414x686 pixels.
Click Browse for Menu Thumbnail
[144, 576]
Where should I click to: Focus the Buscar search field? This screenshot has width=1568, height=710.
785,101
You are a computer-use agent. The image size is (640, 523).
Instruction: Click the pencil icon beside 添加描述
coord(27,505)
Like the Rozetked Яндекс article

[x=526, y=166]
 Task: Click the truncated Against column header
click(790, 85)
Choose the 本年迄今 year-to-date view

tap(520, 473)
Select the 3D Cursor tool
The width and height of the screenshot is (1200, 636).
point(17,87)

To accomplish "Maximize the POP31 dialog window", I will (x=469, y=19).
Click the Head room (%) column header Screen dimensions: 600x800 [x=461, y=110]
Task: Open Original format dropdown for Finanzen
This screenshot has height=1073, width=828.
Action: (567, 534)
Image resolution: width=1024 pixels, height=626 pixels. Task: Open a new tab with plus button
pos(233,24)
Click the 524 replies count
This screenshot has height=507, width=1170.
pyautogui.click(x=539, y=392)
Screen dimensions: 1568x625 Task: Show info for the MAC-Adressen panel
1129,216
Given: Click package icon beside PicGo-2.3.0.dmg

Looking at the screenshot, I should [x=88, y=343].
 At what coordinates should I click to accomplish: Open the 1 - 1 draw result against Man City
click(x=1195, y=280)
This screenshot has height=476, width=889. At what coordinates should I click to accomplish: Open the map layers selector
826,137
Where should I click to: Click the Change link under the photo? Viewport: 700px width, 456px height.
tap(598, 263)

-----

### Exercise instructions
The answer must be the line containing "Click the Head" and every line after it through the end of the records, repeated exactly.

### Exercise output
Click the Head room (%) column header Screen dimensions: 600x800 [x=461, y=110]
Task: Open Original format dropdown for Finanzen
This screenshot has height=1073, width=828.
Action: (567, 534)
Image resolution: width=1024 pixels, height=626 pixels. Task: Open a new tab with plus button
pos(233,24)
Click the 524 replies count
This screenshot has height=507, width=1170.
pyautogui.click(x=539, y=392)
Screen dimensions: 1568x625 Task: Show info for the MAC-Adressen panel
1129,216
Given: Click package icon beside PicGo-2.3.0.dmg

Looking at the screenshot, I should [x=88, y=343].
 At what coordinates should I click to accomplish: Open the 1 - 1 draw result against Man City
click(x=1195, y=280)
This screenshot has height=476, width=889. At what coordinates should I click to accomplish: Open the map layers selector
826,137
Where should I click to: Click the Change link under the photo? Viewport: 700px width, 456px height.
tap(598, 263)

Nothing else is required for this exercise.